### Task
Reproduce the stretch from "And so the Mohegan" through "up is Houston." in the WNBA piece below, word for word.

### Passage provided
"""

The WNBA is losing control

Good morning. We're going to talk about the WNBA being positively Sternian with the Connecticut Sun as well as bid adieu to John Wall. Let's basketball.

The WNBA is losing control
Woman with Phlox; Albert Gleizes; 1910

Good morning. We're going to talk about the WNBA being positively Sternian with the Connecticut Sun as well as bid adieu to John Wall. Let's basketball.


The WNBA has grand expansion plans in the coming years, building on the success of the past five seasons and the introduction of the Golden State Valkyries this campaign. The league has done expansion through some central planning: the Toronto Tempo and Portland Fire will start play next year, and the cities of Cleveland, Detroit and Philadelphia have been awarded franchises that will begin play later this decade. If there's any question as to whether the league's expansion was overdue, the Valkyries' expansion fee was $50 million, agreed to in 2023. The expansion fee for the latest three teams, confirmed this summer, are $250 million a pop. Players and fans have built up the league; the investors, who have been and are necessary to get to this point, will reap the rewards since franchise equity does not figure into player salaries and certainly won't lower ticket prices.

An obvious outcome from booming franchise valuations is that lower-resourced franchise owners would seek and capitalize on the opportunity to get paid and get out. You see it happen in every North American team sport. There's a threshold at which even the most dedicated team owners realize it's time to pass the baton to the next level of wealthy person and cash out.

And so the Mohegan Tribe, owners of the Connecticut Sun for 22 years, decided to cash out by agreeing to sell the team to Celtics minority partner slash Celtics sale bridesmaid Steve Pagliuca for a record $325 million. Pagliuca immediately signaled that he planned to move the team to Boston to play at TD Garden. Except Boston is not currently on the WNBA's expansion list. The next city up is Houston.

There are a couple of ways this could have gone:

  • The WNBA could have thanked the Mohegan Tribe for its decades of investment, acknowledged that its resources are no longer in line with the needs of a WNBA franchise and let them sell the team unimpeded, signaled to Pagliuca that any relocation would be subject to the approval of the WNBA Board of Governors
  • The WNBA could put up a roadblock and try to pressure the Mohegan Tribe to do what fits the league's own grand plan

The league has gone the latter route. Alexa Philippou and Ramona Shelburne have an insightful write-up on ESPN. They report that the WNBA, knowing the Mohegan Tribe was seeking a buyer, tried to buy the Sun for $250 million so that it could pass the franchise off to Cleveland or Houston, allowing both cities to join the league. But then Pagliuca, who came a few hundred million short (and reportedly some bad blood) short of landing the Celtics, stopped by with a 30% higher price. So obviously the Mohegan Tribe went with that offer.

"""

### Recorded data
"""

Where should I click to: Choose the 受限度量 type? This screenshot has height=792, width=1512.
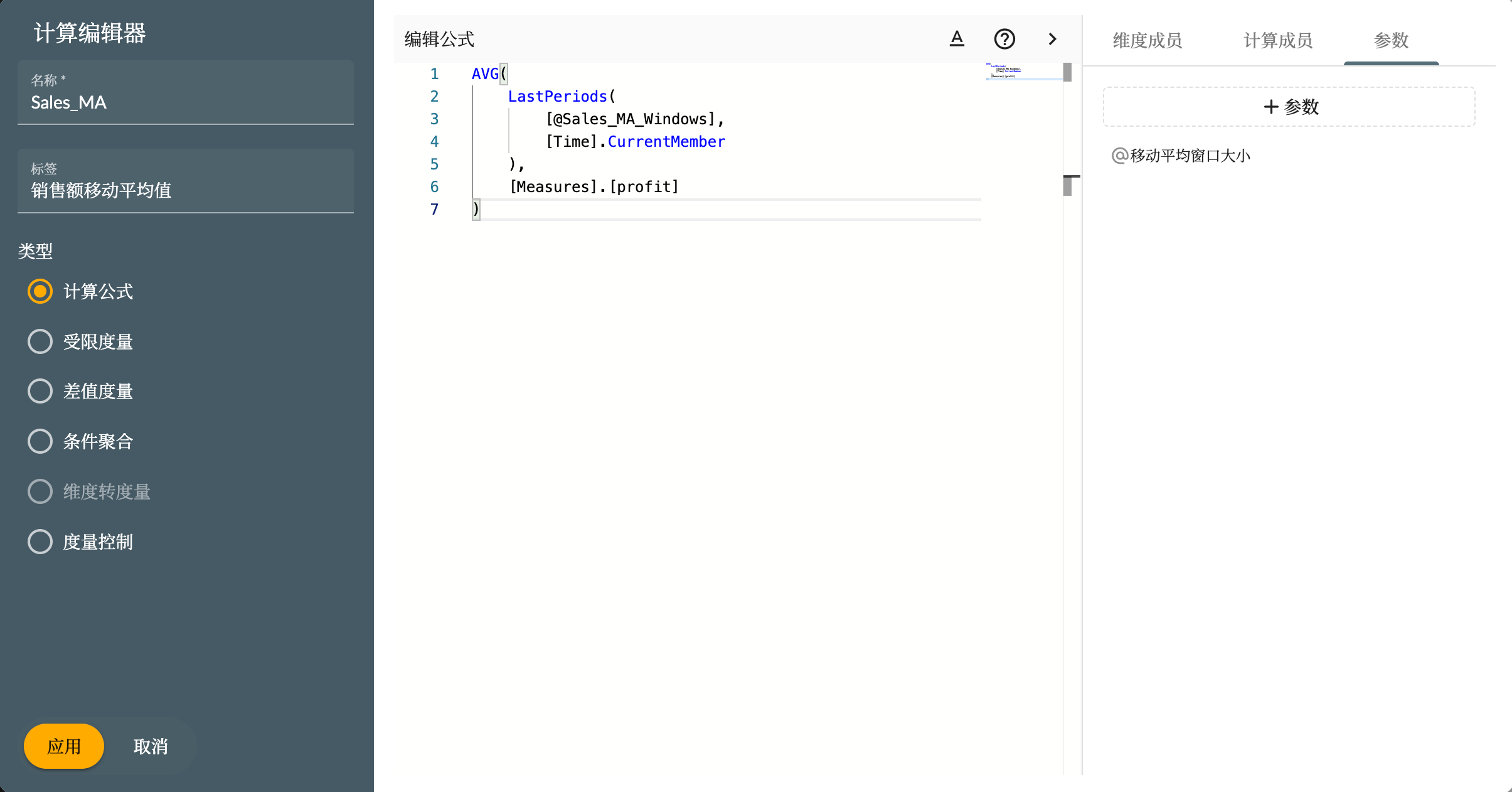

"""

### Full solution
And so the Mohegan Tribe, owners of the Connecticut Sun for 22 years, decided to cash out by agreeing to sell the team to Celtics minority partner slash Celtics sale bridesmaid Steve Pagliuca for a record $325 million. Pagliuca immediately signaled that he planned to move the team to Boston to play at TD Garden. Except Boston is not currently on the WNBA's expansion list. The next city up is Houston.